_Directions for this task:_ Exactly retype the opening line of the entries and every line after it, ending with the line that contains "The image size is (563, 543).". Skip all pictures.

_Data to examine:_
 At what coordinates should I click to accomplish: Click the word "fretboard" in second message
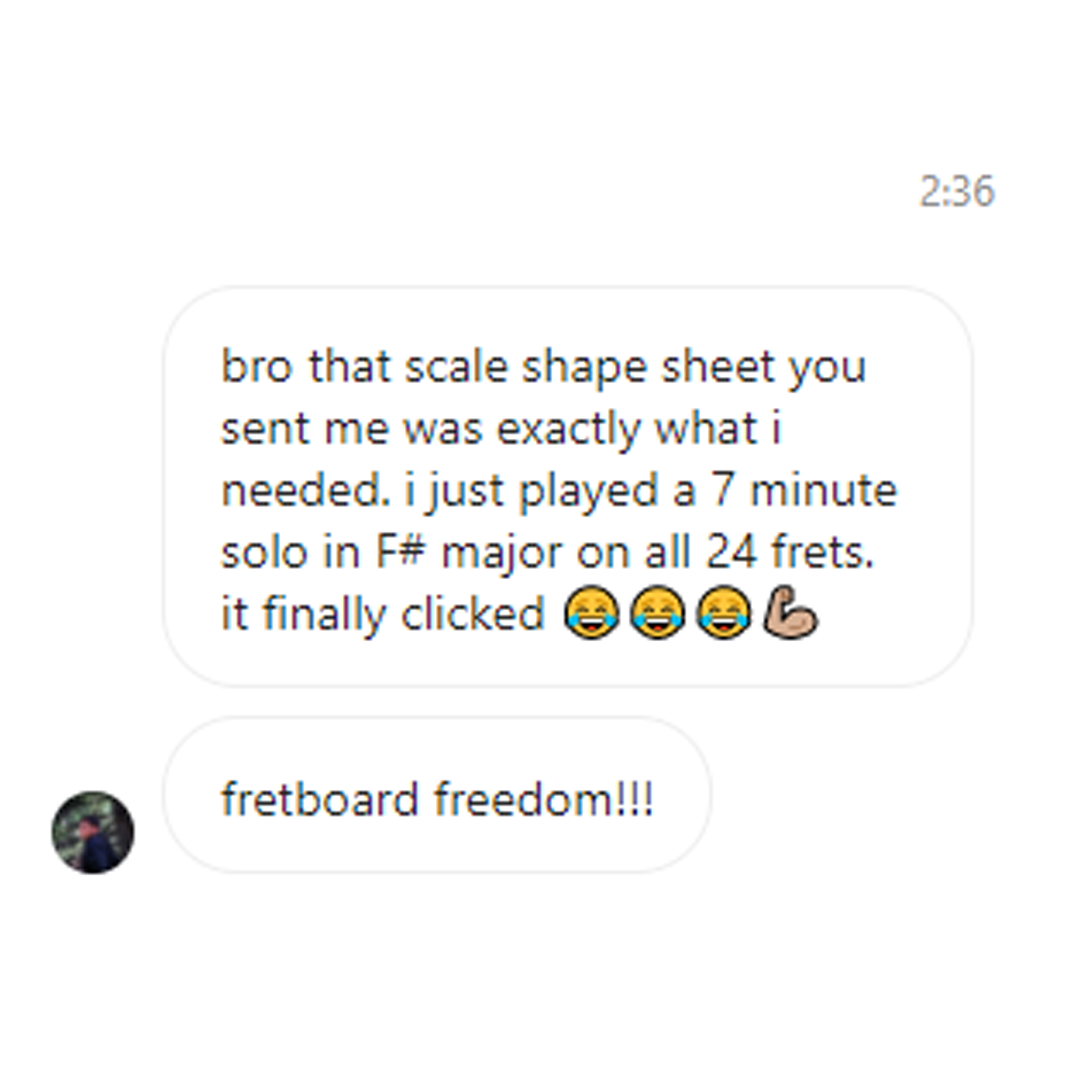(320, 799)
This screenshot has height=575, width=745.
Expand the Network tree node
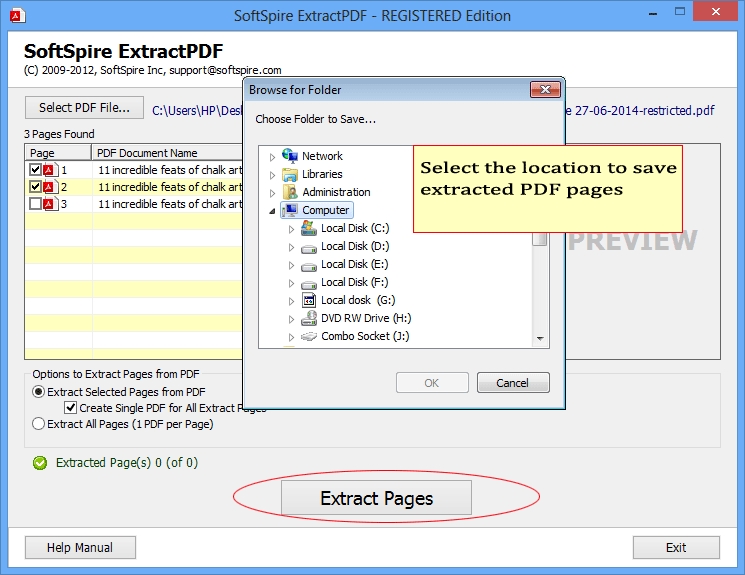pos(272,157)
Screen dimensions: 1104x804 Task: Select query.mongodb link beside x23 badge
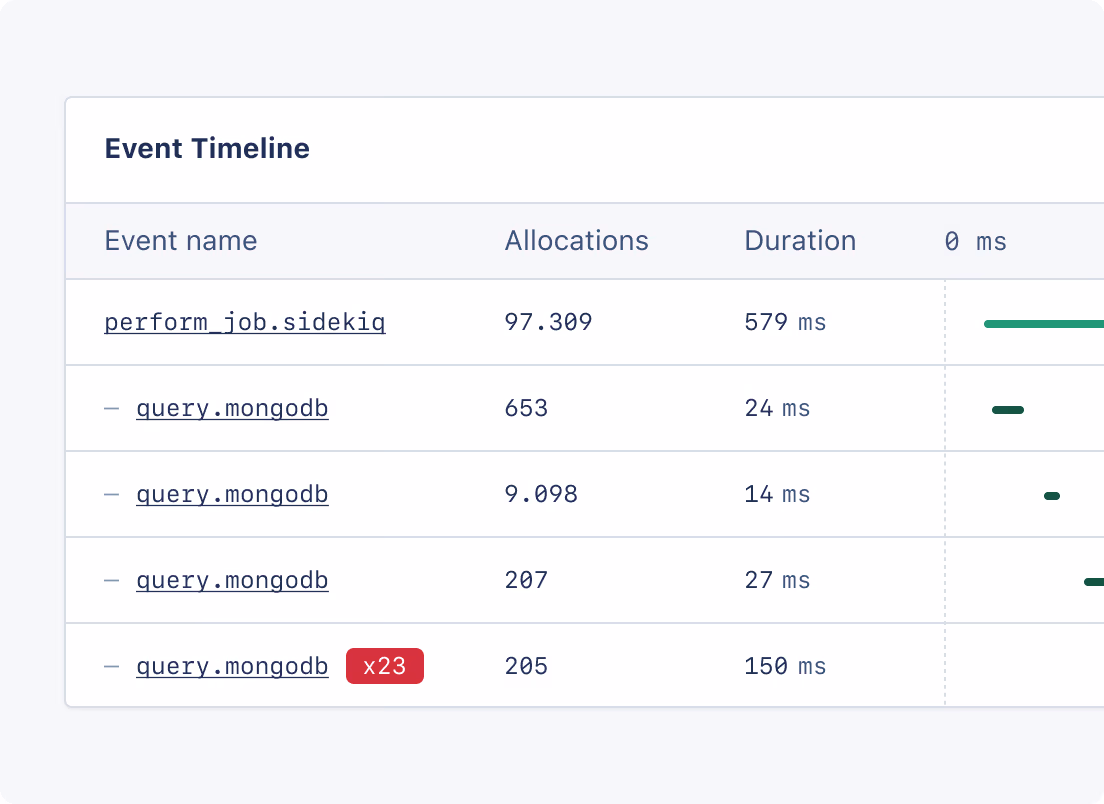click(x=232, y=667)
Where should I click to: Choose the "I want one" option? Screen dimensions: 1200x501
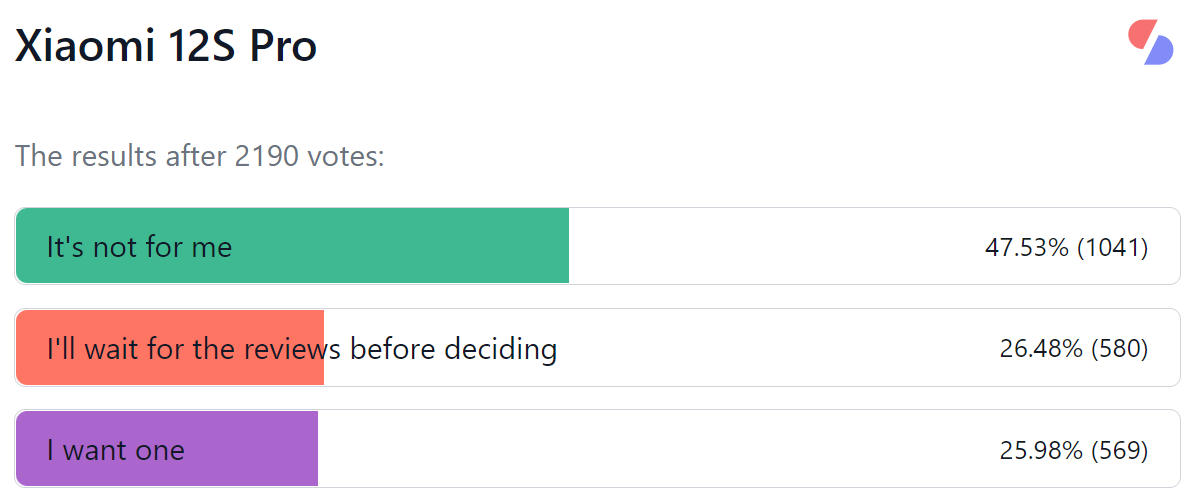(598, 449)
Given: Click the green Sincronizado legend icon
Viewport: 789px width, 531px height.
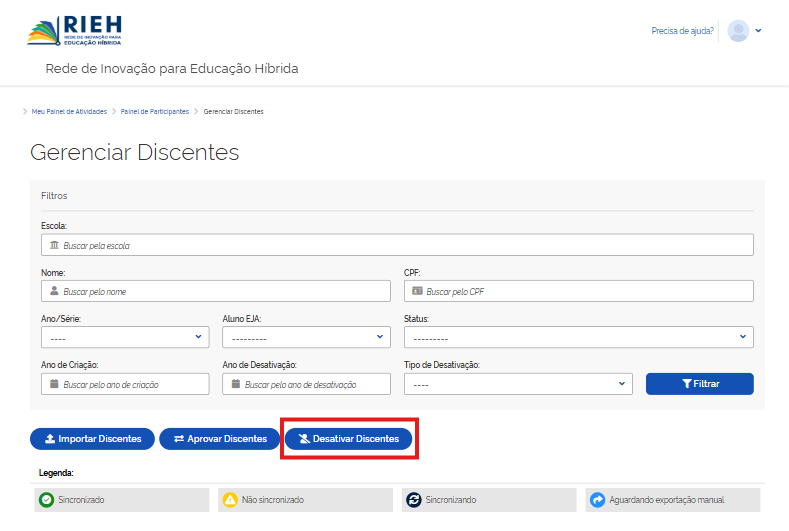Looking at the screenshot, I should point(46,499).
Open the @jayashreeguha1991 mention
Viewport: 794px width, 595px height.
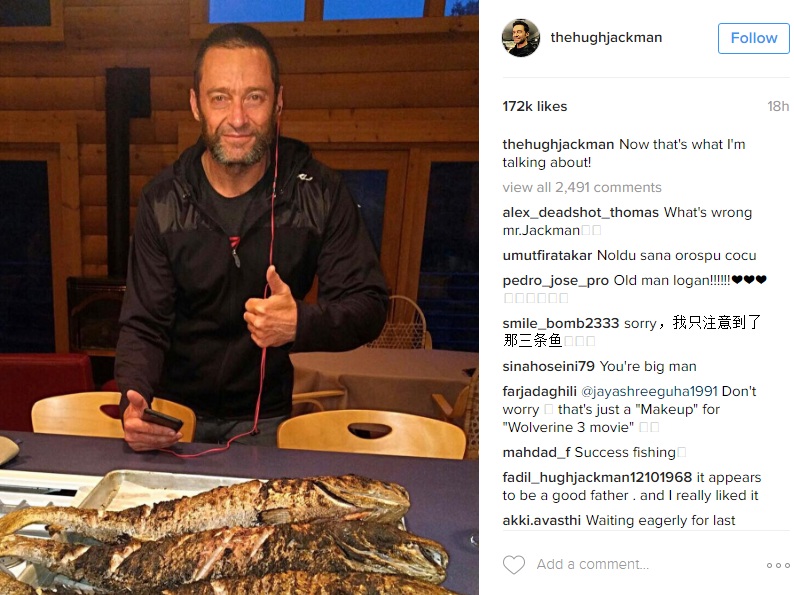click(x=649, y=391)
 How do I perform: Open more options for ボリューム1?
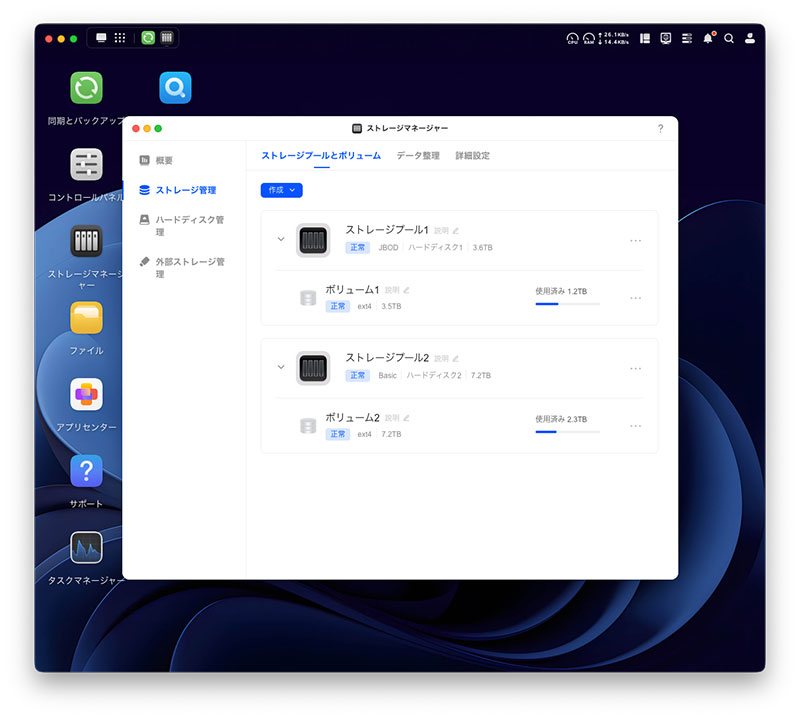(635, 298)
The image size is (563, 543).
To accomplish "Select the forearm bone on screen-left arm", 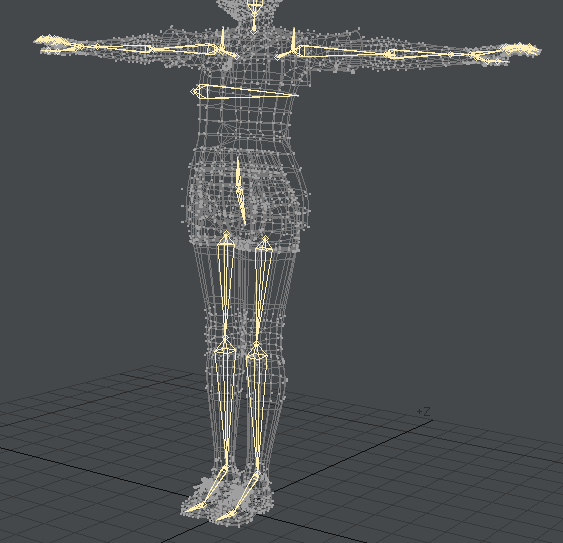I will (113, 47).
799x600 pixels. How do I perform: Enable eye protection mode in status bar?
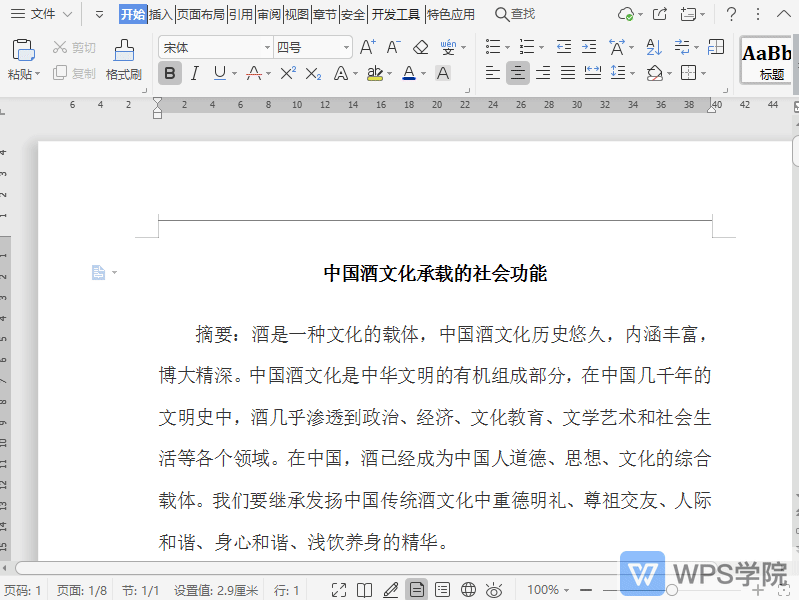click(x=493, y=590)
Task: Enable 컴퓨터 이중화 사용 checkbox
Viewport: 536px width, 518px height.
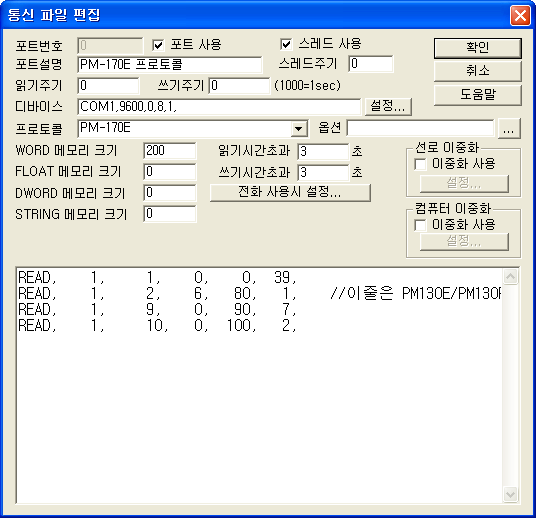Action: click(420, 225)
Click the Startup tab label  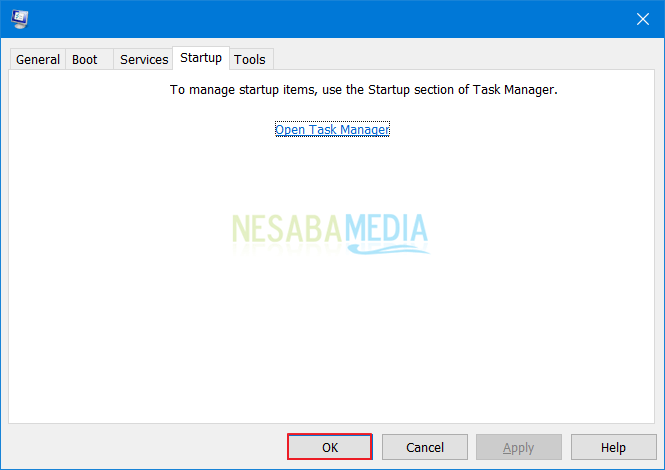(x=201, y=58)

_Exercise response:_
 At what coordinates should I click to accomplish: Click the word "fretboard" in second message
(320, 799)
This screenshot has height=575, width=745.
Expand the Network tree node
pos(272,157)
Screen dimensions: 1104x804 Task: Select query.mongodb link beside x23 badge
click(x=232, y=667)
Where should I click to: Choose the "I want one" option? Screen dimensions: 1200x501
(598, 449)
Given: Click the green Sincronizado legend icon
Viewport: 789px width, 531px height.
Looking at the screenshot, I should point(46,499).
Open the @jayashreeguha1991 mention
Viewport: 794px width, 595px height.
click(x=649, y=391)
 How do I perform: Open more options for ボリューム1?
(635, 298)
The image size is (563, 543).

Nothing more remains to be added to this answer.